_TASK 1_.
Repeat the Iowa polls post from "Political Strategy for" to "questions to do so.", switching "screening questions" to "filter questions".
_TASK 2_.
In the Iowa polls post, answer these:
(a) Which tracking poll is cited as indicating that the race is tightening?
(b) On what day of the week are the caucuses held?
(c) What share of registered Democrats is expected to turn out in Iowa?

_PAGE TEXT_.
======

Political Strategy for a Permanent Democratic Majority

Let’s Calm Down About Those Iowa Polls, OK?

DR, like everyone else, has been following the latest polls out of Iowa with great interest. One can reasonably infer from these polls that the race is tightening, as, for example, the Zogby tracking poll indicates.
But, beyond this, the results of these polls should be treated with extreme caution.
The reason for this is simple: Any poll is only as good as its sample. In this case, the sample Zogby wants to draw, in an ideal world, is a sample of those Iowans who subsequently do show up at the Monday caucuses. Of course, they can’t do this, so they proxy those voters by drawing a sample of “likely caucus-goers” using various screening questions to do so.
How good is this sample likely to be? As a general rule of thumb, the lower the expected turnout (and in Iowa it will be perhaps one-sixth of registered Democrats and 4-5 percent of the adult population) and the more complex the voting process (like, say, the Iowa caucuses), the less reliable a sample of this kind is likely to be. You just don’t know you’re getting the “right” voters, since the voters you’re screening in may or may not be the ones who show up on caucus night.

======

_GIVEN MATERIAL_.
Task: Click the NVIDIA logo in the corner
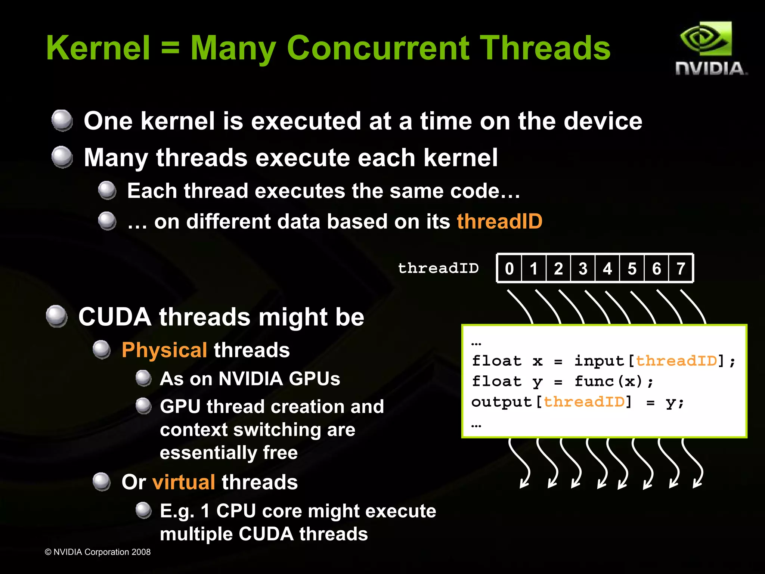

======

_WORKED ANSWER 1_.
Political Strategy for a Permanent Democratic Majority

Let’s Calm Down About Those Iowa Polls, OK?

DR, like everyone else, has been following the latest polls out of Iowa with great interest. One can reasonably infer from these polls that the race is tightening, as, for example, the Zogby tracking poll indicates.
But, beyond this, the results of these polls should be treated with extreme caution.
The reason for this is simple: Any poll is only as good as its sample. In this case, the sample Zogby wants to draw, in an ideal world, is a sample of those Iowans who subsequently do show up at the Monday caucuses. Of course, they can’t do this, so they proxy those voters by drawing a sample of “likely caucus-goers” using various filter questions to do so.

_WORKED ANSWER 2_.
(a) The Zogby tracking poll.
(b) Monday.
(c) Perhaps one-sixth.